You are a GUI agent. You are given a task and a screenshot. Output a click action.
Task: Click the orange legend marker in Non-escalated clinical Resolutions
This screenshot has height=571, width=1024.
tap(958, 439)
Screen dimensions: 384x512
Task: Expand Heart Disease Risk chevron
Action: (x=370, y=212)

* [WORK TO BE COMPLETED]
Once you have read the entries above, copy them out exactly as they were given.

* [ANSWER BELOW]
You are a GUI agent. You are given a task and a screenshot. Output a click action.
Task: Click the orange legend marker in Non-escalated clinical Resolutions
This screenshot has height=571, width=1024.
tap(958, 439)
Screen dimensions: 384x512
Task: Expand Heart Disease Risk chevron
Action: (x=370, y=212)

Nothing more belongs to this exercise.